Um mundo em desequilíbrio
As viagens internacionais de líderes buscam gestos simbólicos. Ninguém espera que o presidente Barack Obama retorne da China com acordos novos e importantes.
Mas devemos esperar que, longe das câmeras, Obama e seus anfitriões se envolvam em um diálogo franco sobre as políticas em vigor. Porque o problema do desequilíbrio no comércio internacional está a caminho de se agravar. E há um confronto potencialmente destrutivo pronto a explodir, a não ser que a China se corrija.
Consideremos o retrospecto. A maior parte das grandes moedas mundiais "flutuam" diante das demais. Ou seja, seus valores relativos se movem para cima ou para baixo a depender das forças de mercado. Isso não significa necessariamente que os governos mantenham políticas cambiais de pura abstenção: os países ocasionalmente limitam fluxos de capital, quando há uma corrida à sua moeda (como a Islândia em 2008) ou tomam medidas que desencorajem influxos de "hot money" quando temem que os especuladores estejam entusiasmados demais com as suas economias (exatamente o que o Brasil vem fazendo). Mas hoje a maioria dos países tenta fazer com que o valor da moeda, no longo prazo, acompanhe os fundamentos econômicos.
A China é a grande exceção. A despeito de imensos superávits comerciais e do desejo de muitos investidores de participar do seu rápido desenvolvimento -forças que deveriam ter impulsionado o yuan-, Pequim optou por manter sua moeda fraca. E o fez em larga medida trocando yuans por dólares.
Nos últimos meses, a China executou uma política que, na prática, implica em desvalorizar sua moeda à custa de seus parceiros comerciais, ao manter a taxa de câmbio entre o yuan e o dólar fixa ainda, que o dólar tenha caído acentuadamente diante das demais grandes moedas. Isso deu aos exportadores chineses crescente vantagem competitiva diante de seus rivais, especialmente os produtores em outros países em desenvolvimento.
O que torna a ação chinesa especialmente problemática é o estado deprimido da economia mundial. O dinheiro barato e o estímulo fiscal parecem ter evitado uma grande depressão.

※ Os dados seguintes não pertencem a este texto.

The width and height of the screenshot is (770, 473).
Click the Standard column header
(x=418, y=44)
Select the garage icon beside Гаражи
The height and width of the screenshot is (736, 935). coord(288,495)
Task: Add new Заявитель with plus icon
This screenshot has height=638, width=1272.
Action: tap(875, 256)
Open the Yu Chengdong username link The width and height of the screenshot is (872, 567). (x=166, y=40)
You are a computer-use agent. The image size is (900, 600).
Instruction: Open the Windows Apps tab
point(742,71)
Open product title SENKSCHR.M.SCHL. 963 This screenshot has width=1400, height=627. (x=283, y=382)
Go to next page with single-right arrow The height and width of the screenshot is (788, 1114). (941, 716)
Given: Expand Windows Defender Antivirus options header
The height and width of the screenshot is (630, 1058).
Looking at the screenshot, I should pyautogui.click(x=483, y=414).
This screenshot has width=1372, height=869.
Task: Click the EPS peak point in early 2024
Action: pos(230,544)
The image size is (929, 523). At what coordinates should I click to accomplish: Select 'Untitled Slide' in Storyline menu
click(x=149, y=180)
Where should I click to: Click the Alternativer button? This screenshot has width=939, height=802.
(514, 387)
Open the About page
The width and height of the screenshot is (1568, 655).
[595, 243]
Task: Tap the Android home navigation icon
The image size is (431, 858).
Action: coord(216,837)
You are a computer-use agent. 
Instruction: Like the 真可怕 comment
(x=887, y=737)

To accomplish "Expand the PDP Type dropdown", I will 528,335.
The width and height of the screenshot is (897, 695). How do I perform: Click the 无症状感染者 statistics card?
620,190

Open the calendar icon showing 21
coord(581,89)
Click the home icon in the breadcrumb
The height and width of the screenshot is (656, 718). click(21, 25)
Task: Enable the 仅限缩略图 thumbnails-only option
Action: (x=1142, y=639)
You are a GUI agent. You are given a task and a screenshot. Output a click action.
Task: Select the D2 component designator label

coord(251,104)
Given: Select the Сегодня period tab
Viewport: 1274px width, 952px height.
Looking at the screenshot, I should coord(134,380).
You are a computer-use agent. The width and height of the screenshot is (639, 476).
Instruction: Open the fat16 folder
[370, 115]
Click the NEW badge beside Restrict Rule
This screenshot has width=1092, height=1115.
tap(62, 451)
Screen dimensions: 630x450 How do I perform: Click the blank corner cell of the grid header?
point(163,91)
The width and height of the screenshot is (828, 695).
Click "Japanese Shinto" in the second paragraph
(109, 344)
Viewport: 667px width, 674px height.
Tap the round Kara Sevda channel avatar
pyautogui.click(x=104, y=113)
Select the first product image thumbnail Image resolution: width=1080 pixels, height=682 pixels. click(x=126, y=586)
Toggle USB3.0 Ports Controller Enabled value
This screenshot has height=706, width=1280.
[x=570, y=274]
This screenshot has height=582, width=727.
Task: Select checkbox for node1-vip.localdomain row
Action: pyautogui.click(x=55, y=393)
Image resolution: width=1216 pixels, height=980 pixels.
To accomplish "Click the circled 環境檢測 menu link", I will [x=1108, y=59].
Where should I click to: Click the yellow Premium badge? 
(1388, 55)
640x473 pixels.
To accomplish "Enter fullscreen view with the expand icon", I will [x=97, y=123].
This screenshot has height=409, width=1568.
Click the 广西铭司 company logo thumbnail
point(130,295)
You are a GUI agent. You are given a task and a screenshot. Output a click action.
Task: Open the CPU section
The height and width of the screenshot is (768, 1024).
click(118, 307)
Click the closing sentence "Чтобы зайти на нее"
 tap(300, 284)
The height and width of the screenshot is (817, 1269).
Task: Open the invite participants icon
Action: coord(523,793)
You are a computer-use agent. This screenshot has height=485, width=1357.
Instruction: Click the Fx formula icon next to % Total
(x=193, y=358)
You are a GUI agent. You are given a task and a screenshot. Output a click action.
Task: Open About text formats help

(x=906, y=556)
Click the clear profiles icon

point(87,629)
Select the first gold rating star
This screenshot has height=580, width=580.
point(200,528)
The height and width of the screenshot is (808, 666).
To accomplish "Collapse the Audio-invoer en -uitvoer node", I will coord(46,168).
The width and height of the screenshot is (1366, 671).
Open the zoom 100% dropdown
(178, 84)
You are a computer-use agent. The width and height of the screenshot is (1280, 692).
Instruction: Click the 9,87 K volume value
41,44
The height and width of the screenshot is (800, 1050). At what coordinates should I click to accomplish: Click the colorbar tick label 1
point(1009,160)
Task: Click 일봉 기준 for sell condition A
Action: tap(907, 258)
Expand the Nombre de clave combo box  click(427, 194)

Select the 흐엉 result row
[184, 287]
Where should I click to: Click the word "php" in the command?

Mas as autoridades econômicas não foram capazes de gerar gastos suficientes, públicos ou privados, para atenuar o desemprego em massa. E a política de câmbio fraco da China exacerba o problema, porque remove demanda do resto do mundo e a encaminha aos exportadores chineses, mais competitivos artificialmente.
E por que esse problema deve se agravar? Porque, ao longo dos 12 últimos meses, a verdadeira escala do problema chinês vinha sendo mascarada por fatores temporários. No futuro, devemos ver tanto o superavit comercial chinês quanto o deficit dos EUA dispararem.
É esse, ao menos, o argumento de estudo do Graduate Institute, em Genebra. Ele aponta que, nos últimos meses, os desequilíbrios comerciais -tanto o superavit chinês quanto o deficit dos EUA- foram muito mais baixos do que alguns anos atrás. Mas, argumentam, "essa melhora em termos de desequilíbrio mundial é ilusória -um efeito colateral transitório do maior colapso do comércio internacional".
De fato, a queda do comércio mundial em 2008/9 terá lugar nos livros de recordes. O que ela refletiu, principalmente, foi o fato de que o comércio internacional é dominado por bens industrializados -e diante da severa crise, consumidores e empresas adiaram as compras de tudo que não precisassem já.
Como isso reduziu o deficit comercial dos EUA? As importações de bens como automóveis despencaram; e o mesmo se aplica a algumas exportações americanas; mas como entramos na crise importando muito mais do que exportávamos, o resultado líquido foi uma menor disparidade comercial.
Agora, com a crise se atenuando, o processo está se revertendo. Por isso, imagine o quadro: mês após mês de manchetes que justaporão a disparada no deficit comercial americano e superavit chinês aos problemas dos desempregados nos EUA. Se eu fosse Pequim, estaria muito preocupado.
Infelizmente, os chineses não parecem compreender: em lugar de encarar a necessidade de alterar sua política cambial, decidiram admoestar os EUA, aconselhando-nos a elevar taxas de juros e conter déficits fiscais -ou seja, a tornar ainda mais graves os nossos problemas com o desemprego.
Tampouco estou certo de que o governo Obama compreenda. Suas declarações sobre a política cambial chinesa parecem pró-forma, e lhes falta qualquer senso de urgência.
Isso precisa mudar. Não me incomoda que Obama participe de banquetes e pose para fotos; é seu trabalho. Mas, nos bastidores, precisa avisar aos chineses que seu jogo é perigoso.